(Saved data entries)

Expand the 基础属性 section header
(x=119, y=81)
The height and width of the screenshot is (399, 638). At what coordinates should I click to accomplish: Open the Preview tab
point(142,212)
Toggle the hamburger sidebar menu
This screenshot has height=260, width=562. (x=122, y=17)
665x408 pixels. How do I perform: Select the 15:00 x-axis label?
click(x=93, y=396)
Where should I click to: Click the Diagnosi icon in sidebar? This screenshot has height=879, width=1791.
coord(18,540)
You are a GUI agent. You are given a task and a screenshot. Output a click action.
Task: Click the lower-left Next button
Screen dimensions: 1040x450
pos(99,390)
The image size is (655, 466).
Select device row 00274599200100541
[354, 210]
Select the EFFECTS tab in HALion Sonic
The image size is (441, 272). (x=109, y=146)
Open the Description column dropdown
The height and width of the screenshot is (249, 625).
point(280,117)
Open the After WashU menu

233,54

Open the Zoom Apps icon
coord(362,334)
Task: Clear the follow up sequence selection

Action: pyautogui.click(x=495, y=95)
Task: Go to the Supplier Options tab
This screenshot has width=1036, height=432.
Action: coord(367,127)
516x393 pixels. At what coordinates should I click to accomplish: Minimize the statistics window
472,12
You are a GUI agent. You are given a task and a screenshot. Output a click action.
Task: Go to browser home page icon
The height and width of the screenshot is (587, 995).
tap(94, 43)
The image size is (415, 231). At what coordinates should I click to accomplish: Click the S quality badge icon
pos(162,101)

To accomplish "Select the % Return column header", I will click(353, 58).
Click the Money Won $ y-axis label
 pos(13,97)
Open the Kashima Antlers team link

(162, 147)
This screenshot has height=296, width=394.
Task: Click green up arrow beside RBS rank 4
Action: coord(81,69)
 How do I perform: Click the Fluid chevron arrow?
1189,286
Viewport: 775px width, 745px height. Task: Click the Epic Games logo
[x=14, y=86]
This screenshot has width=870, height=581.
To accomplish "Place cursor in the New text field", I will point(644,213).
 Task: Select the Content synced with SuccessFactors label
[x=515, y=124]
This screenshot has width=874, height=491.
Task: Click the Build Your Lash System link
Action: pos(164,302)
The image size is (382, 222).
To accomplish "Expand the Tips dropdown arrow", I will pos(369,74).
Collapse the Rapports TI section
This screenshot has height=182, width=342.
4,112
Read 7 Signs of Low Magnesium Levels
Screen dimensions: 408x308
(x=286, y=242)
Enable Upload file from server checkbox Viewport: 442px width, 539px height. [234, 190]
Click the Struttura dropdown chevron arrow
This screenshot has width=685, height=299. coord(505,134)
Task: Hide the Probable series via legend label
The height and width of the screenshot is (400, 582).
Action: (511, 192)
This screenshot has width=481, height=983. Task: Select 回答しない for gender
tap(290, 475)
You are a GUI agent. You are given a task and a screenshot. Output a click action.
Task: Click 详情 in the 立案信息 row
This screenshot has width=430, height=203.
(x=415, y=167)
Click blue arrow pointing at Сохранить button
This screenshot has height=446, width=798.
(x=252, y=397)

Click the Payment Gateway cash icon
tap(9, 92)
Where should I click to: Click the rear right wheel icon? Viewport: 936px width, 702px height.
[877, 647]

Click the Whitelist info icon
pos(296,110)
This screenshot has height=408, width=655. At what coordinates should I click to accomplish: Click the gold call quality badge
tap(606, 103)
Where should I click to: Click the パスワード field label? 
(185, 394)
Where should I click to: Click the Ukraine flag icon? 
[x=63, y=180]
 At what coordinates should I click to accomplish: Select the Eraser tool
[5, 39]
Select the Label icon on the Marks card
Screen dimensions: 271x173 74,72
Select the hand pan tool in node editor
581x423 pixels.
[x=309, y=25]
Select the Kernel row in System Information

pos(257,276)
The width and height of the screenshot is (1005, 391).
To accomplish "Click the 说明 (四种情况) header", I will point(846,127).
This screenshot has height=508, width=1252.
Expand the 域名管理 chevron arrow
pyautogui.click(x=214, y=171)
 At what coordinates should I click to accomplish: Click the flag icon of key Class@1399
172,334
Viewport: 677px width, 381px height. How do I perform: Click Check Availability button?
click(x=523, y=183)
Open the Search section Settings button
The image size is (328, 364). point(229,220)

◆ Your objective
Would you please reproduce the entries above word for word?

◆ Task answer
Expand the 基础属性 section header
(x=119, y=81)
The height and width of the screenshot is (399, 638). At what coordinates should I click to accomplish: Open the Preview tab
point(142,212)
Toggle the hamburger sidebar menu
This screenshot has height=260, width=562. (x=122, y=17)
665x408 pixels. How do I perform: Select the 15:00 x-axis label?
click(x=93, y=396)
Where should I click to: Click the Diagnosi icon in sidebar? This screenshot has height=879, width=1791.
coord(18,540)
You are a GUI agent. You are given a task and a screenshot. Output a click action.
Task: Click the lower-left Next button
Screen dimensions: 1040x450
pos(99,390)
The image size is (655, 466).
Select device row 00274599200100541
[354, 210]
Select the EFFECTS tab in HALion Sonic
The image size is (441, 272). (x=109, y=146)
Open the Description column dropdown
The height and width of the screenshot is (249, 625).
point(280,117)
Open the After WashU menu

233,54

Open the Zoom Apps icon
coord(362,334)
Task: Clear the follow up sequence selection

Action: pyautogui.click(x=495, y=95)
Task: Go to the Supplier Options tab
This screenshot has width=1036, height=432.
Action: coord(367,127)
516x393 pixels. At what coordinates should I click to accomplish: Minimize the statistics window
472,12
You are a GUI agent. You are given a task and a screenshot. Output a click action.
Task: Go to browser home page icon
The height and width of the screenshot is (587, 995).
tap(94, 43)
The image size is (415, 231). At what coordinates should I click to accomplish: Click the S quality badge icon
pos(162,101)

To accomplish "Select the % Return column header", I will click(353, 58).
Click the Money Won $ y-axis label
 pos(13,97)
Open the Kashima Antlers team link

(162, 147)
This screenshot has height=296, width=394.
Task: Click green up arrow beside RBS rank 4
Action: coord(81,69)
 How do I perform: Click the Fluid chevron arrow?
1189,286
Viewport: 775px width, 745px height. Task: Click the Epic Games logo
[x=14, y=86]
This screenshot has width=870, height=581.
To accomplish "Place cursor in the New text field", I will point(644,213).
 Task: Select the Content synced with SuccessFactors label
[x=515, y=124]
This screenshot has width=874, height=491.
Task: Click the Build Your Lash System link
Action: pos(164,302)
The image size is (382, 222).
To accomplish "Expand the Tips dropdown arrow", I will pos(369,74).
Collapse the Rapports TI section
This screenshot has height=182, width=342.
4,112
Read 7 Signs of Low Magnesium Levels
Screen dimensions: 408x308
(x=286, y=242)
Enable Upload file from server checkbox Viewport: 442px width, 539px height. [234, 190]
Click the Struttura dropdown chevron arrow
This screenshot has width=685, height=299. coord(505,134)
Task: Hide the Probable series via legend label
The height and width of the screenshot is (400, 582).
Action: (511, 192)
This screenshot has width=481, height=983. Task: Select 回答しない for gender
tap(290, 475)
You are a GUI agent. You are given a task and a screenshot. Output a click action.
Task: Click 详情 in the 立案信息 row
This screenshot has width=430, height=203.
(x=415, y=167)
Click blue arrow pointing at Сохранить button
This screenshot has height=446, width=798.
(x=252, y=397)

Click the Payment Gateway cash icon
tap(9, 92)
Where should I click to: Click the rear right wheel icon? Viewport: 936px width, 702px height.
[877, 647]

Click the Whitelist info icon
pos(296,110)
This screenshot has height=408, width=655. At what coordinates should I click to accomplish: Click the gold call quality badge
tap(606, 103)
Where should I click to: Click the パスワード field label? 
(185, 394)
Where should I click to: Click the Ukraine flag icon? 
[x=63, y=180]
 At what coordinates should I click to accomplish: Select the Eraser tool
[5, 39]
Select the Label icon on the Marks card
Screen dimensions: 271x173 74,72
Select the hand pan tool in node editor
581x423 pixels.
[x=309, y=25]
Select the Kernel row in System Information

pos(257,276)
The width and height of the screenshot is (1005, 391).
To accomplish "Click the 说明 (四种情况) header", I will point(846,127).
This screenshot has height=508, width=1252.
Expand the 域名管理 chevron arrow
pyautogui.click(x=214, y=171)
 At what coordinates should I click to accomplish: Click the flag icon of key Class@1399
172,334
Viewport: 677px width, 381px height. How do I perform: Click Check Availability button?
click(x=523, y=183)
Open the Search section Settings button
The image size is (328, 364). point(229,220)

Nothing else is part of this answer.